ReplyDeletei see the point that you are trying to make, but i think you lost sight of the story of Abraham. In Abraham, the story bears no morality while im sure that that might very well have been a complication for Abraham, i think the more important point lies in Isaac. In that God made a covenant with Abraham to make Isaac that father of nations, but later asks Abraham to sacrifice Isaac. In this way, ether God lied to Abraham or he is making a test of faith for him. As Dr.J rightly pointed out in class on Tue, Abraham must believe two separate things that together are impossible: that Isaac will live and Isaac will die. Also a note on descartes in the 5th meditation where he lays out more of God's character, i don't believe he every actually uses the exact word "good" just might want to double check for the exact word.
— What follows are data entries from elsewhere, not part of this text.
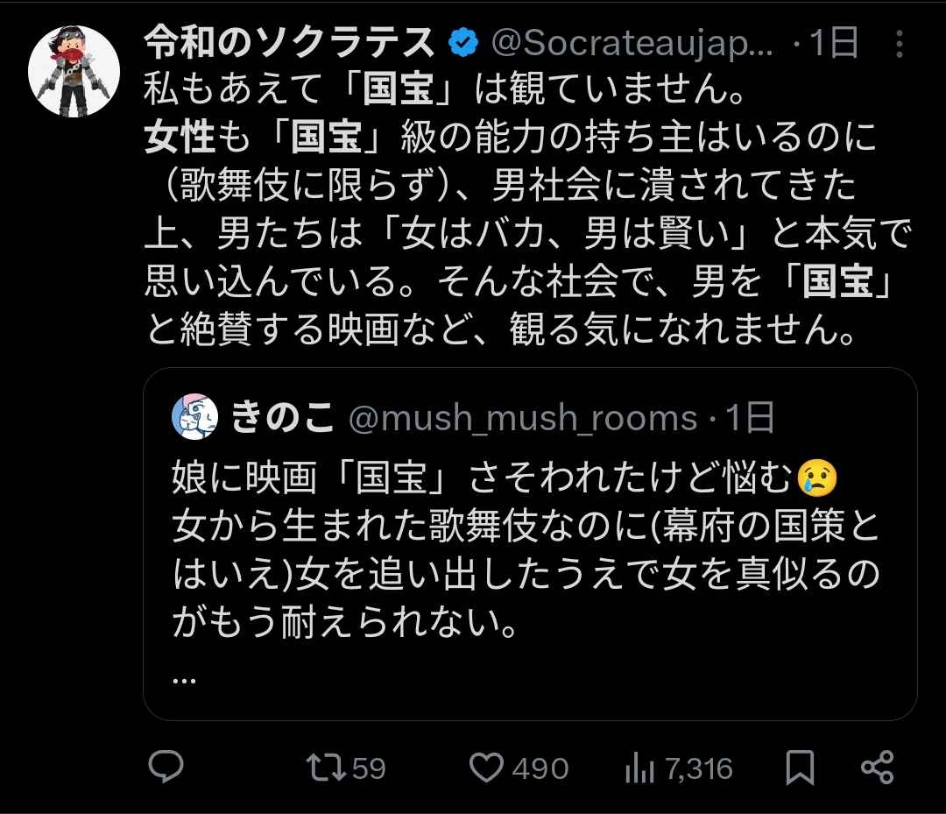The width and height of the screenshot is (946, 814).
Task: Open the @Socrateaujap handle
Action: pos(631,42)
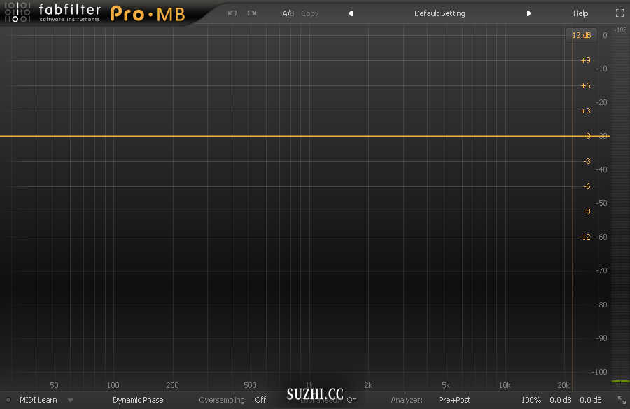
Task: Load the next preset arrow
Action: click(x=529, y=13)
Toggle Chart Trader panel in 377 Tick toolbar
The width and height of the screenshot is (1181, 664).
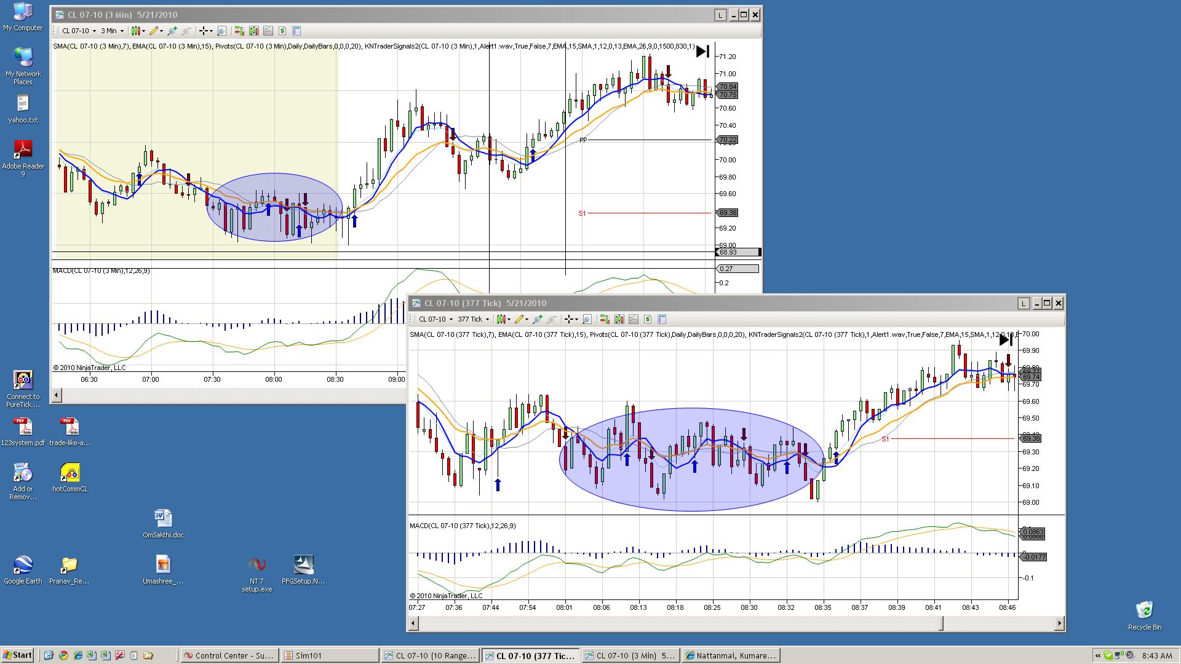pyautogui.click(x=605, y=319)
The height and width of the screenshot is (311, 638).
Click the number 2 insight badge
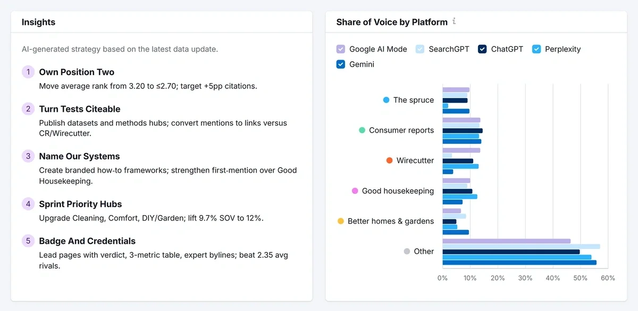[x=28, y=109]
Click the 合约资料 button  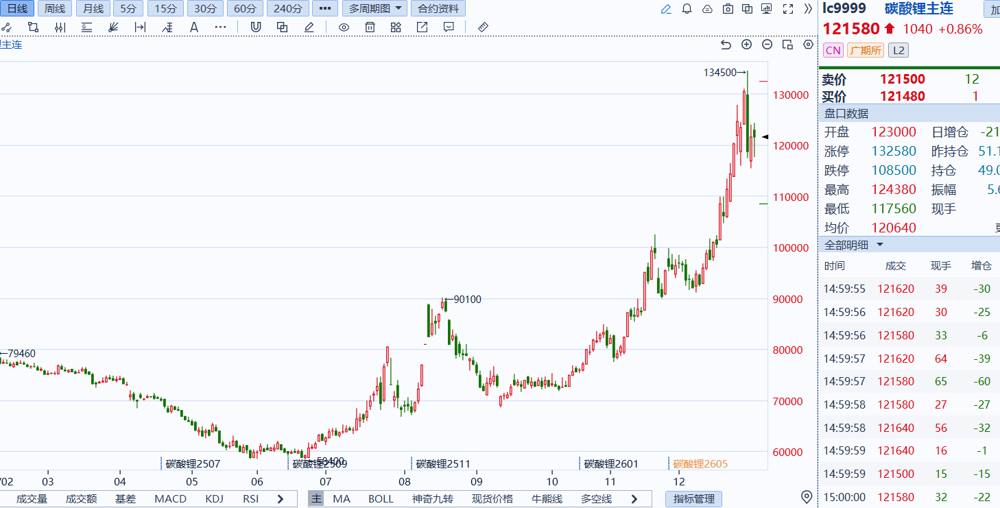(x=438, y=9)
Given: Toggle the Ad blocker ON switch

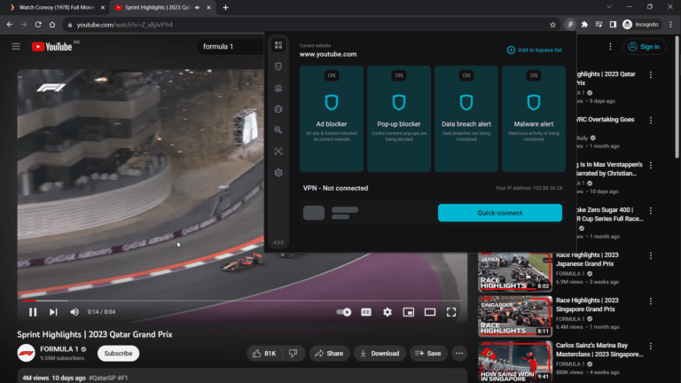Looking at the screenshot, I should click(332, 75).
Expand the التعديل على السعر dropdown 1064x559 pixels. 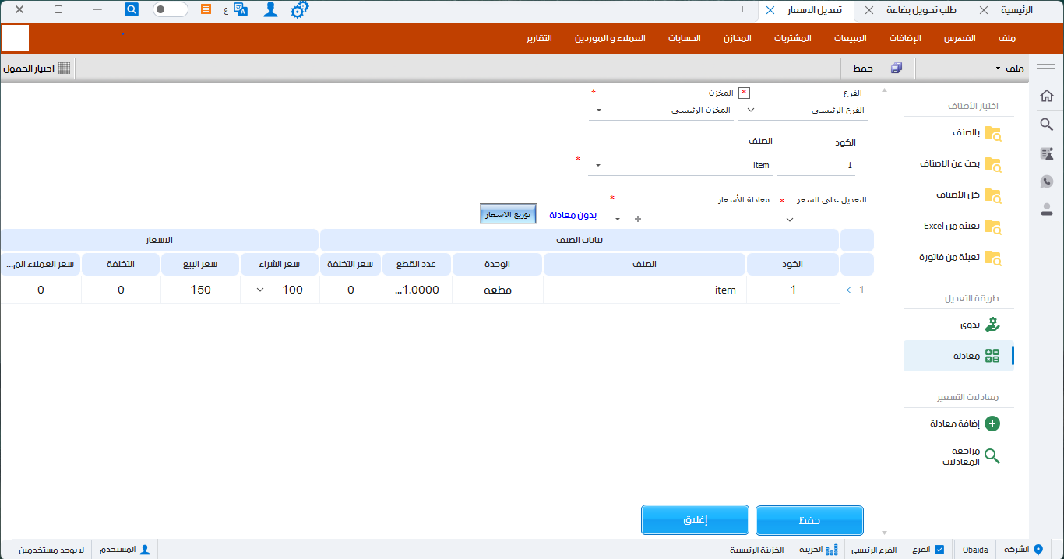click(789, 220)
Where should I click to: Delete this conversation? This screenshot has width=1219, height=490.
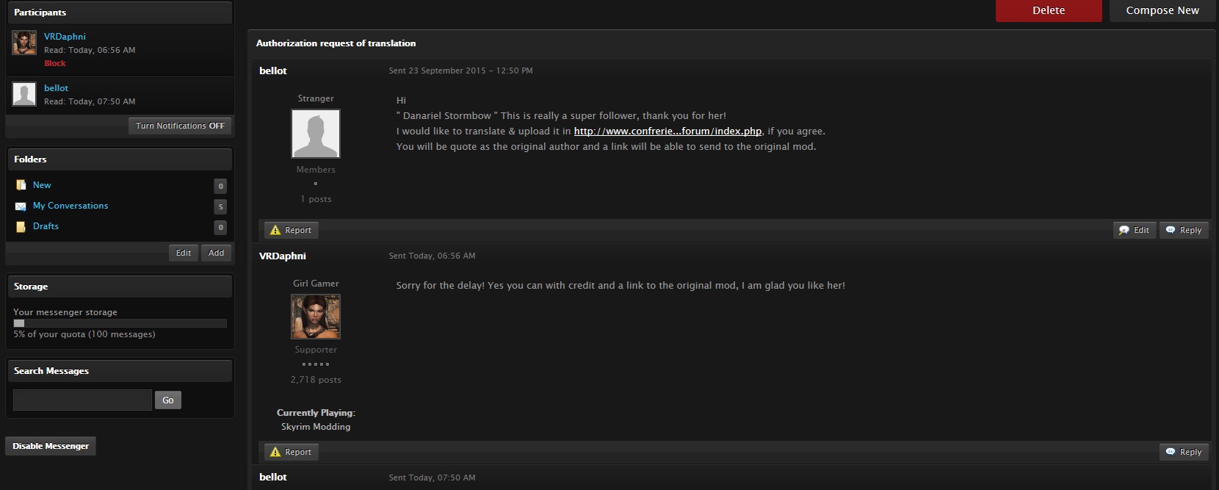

ReplyDeleteI think that you're demonstrating Kierkegaard's point: it is very, very hard to accept paradox. It seems to me that the point Kierkegaard is trying to make is not that God asked Abraham to believe something that wasn't true, but rather to believe two things that are true but incommensurable—i.e. a logical contradiction. Abraham's faith did not consist of a belief in the untrue because an untruth is the belief (perhaps even a rational one) in a possibility which does not exist; for Kierkegaard, faith is the belief in the impossible, which means that, rationally speaking, the object of belief cannot exist.
ReplyDeleteThis is a subtle difference, but a vital one. Abraham had faith because he believed—simultaneously—that Isaac would give him many grandchildren and great-grandchildren AND that Isaac would die.
I think you draw out a very important tension in Kierkegaard’s work. I do have a question concerning the part about God not being a deceiver. From Descartes point of view would it be ok if God deceived someone in the short run so that they might experience a greater truth in the long run? I think it is also important to question whether God is deceiving Abraham in this story. Doesn’t God only ask Abraham to kill his son and then let him off the hook, no deception? If it is indeed just a change in divine orders wouldn’t anything Abraham interpreted about God be an inaccurate conclusion and not a deception on God’s part?
ReplyDeleteI agree that it is very difficult to conceive of a god that is not absolutely good. Even if the acts that god commits are not good, they always seem to be justified with a greater end. Something like a greater good can only be achieved through an act that is not good, or something like that. I wonder if this is another option other than what you proposed, or rather an activity of faith. What I mean by that is believing that god has a "plan" or design for a greater good is an activity of faith.